No one, including myself had any clinical experience with administration technique on a respirated post-arrest patient. Following a bout with arrhythmia that prompted the use of electro-cardiac therapy the patients vitals were stabilized enough to address the neurotoxic symptomolgy. I called the facility where the serum was obtained to seek further advice. Following the advice of a researcher (Doctorate of Biochemistry), the serum was introduced via saline IV flow in increasing amounts. Patient showed signs of responding to treatment almost immediately.

Following what appeared to be full stabilization of vitals, patient suffered an acute reaction to the serum and underwent total cardio-pulmonary paralysis. Urticarial reaction was diagnosed. The decision was made by the chief attending physician to treat the patient surgically, where open heart massage was administered prior to patient being placed on heart/lung system. Patient remained in intensive care in comatosis for 168 hours, at which time consciousness was regained following various therapies to which I was not party, including removal from HL system. Patient was released to OPCTF 2 weeks later, exhibiting signs of paralysis, neurological damage as well as complete amnesia. Subsequent queries as to patient’s condition have revealed partial regaining of motor function in upper torso, heightened response to physical therapy, and increased memory of events prior to but not proximate to incident.

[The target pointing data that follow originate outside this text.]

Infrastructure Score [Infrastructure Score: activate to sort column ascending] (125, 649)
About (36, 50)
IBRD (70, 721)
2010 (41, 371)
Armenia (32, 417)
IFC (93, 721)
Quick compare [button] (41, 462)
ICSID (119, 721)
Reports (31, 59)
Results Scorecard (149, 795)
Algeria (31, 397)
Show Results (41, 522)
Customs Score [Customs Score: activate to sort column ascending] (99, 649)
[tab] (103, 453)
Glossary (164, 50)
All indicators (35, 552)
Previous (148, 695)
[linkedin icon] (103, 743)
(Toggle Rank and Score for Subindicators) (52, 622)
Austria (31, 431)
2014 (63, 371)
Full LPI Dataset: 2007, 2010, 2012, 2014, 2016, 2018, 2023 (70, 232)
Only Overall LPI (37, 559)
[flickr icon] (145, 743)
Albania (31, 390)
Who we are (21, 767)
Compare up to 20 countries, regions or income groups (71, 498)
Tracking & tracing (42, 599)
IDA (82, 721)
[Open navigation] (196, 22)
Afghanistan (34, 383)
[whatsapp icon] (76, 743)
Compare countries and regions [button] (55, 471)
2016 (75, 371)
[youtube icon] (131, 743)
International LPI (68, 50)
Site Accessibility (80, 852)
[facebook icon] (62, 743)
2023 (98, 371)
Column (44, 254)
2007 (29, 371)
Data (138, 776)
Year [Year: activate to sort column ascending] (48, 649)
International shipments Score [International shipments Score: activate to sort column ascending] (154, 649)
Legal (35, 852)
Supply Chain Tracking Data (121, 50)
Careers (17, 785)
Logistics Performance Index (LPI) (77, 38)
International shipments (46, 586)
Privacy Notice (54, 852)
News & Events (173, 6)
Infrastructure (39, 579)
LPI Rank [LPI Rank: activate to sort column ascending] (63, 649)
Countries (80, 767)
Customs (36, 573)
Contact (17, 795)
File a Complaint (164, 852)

Due to the infrequency of this type of casualty in the USA, no real system is in place to deal with this type of incident. Countries such as Singapore, India and most of Africa have detailed and efficient procedures for diagnosis, pre-hospital EMS care and antivenin location communications. Traumas such as these are often treated as routinely as a common laceration. Pre-hospital care providers and M.D.’s in most other countries where elaipdae are not prevalent are often not specifically trained in venom type identification and antivenin administration.

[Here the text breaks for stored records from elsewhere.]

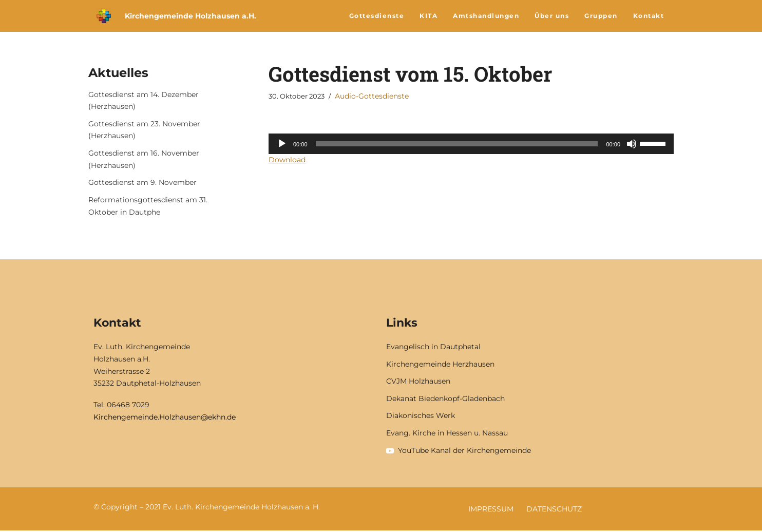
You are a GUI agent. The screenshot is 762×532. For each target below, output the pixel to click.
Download (287, 160)
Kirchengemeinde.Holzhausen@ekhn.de (164, 418)
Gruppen (601, 15)
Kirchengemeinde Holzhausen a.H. (190, 16)
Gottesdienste (377, 15)
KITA (428, 15)
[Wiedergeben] (282, 144)
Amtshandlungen (486, 15)
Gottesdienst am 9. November (142, 183)
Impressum (491, 510)
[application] (471, 144)
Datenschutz (554, 510)
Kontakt (649, 15)
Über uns (551, 15)
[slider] (457, 144)
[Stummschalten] (632, 144)
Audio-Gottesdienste (372, 96)
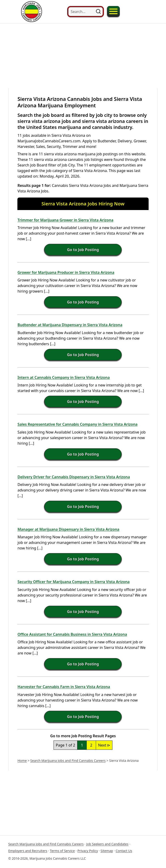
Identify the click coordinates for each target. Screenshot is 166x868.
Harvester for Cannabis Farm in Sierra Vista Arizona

I am working to change this. As an EMS caregiver (EMT-P/IV/MAST with dive, jump, cave, trench, mountain rescue and HazMat training/experience formerly with USAF Pararescue, RMRG, vol. FireMedic) I see a desperate need for better communication & training to pre-hospital care providers & OPCF/medical facilities, since most incidents occur outside the immediate range of a trauma center. Caregivers should be instructed to call the PCC immediately in these cases. The PCC maintains current and detailed data re: antivenin availability, type and administration as well as referring specialists. Taxonomists, venom researchers, neurological specialists and chemists/enzyme researchers often study the same topics without communication between the sciences. Those with useful allegorical data, the herpetologists and hot keepers, are rarely consulted.

The Cobra Information Site, and the “Cobras Who’s Who” have been formed in an attempt to rectify this. My hope is that by providing a means through which all of these diverse factions can communicate, I can facilitate this exchange of information. By providing a central repository for current taxonomic, chemical and herpetological research information, accessible to all, I hope to remove the bottleneck often created by more traditional medical & scientific community communications.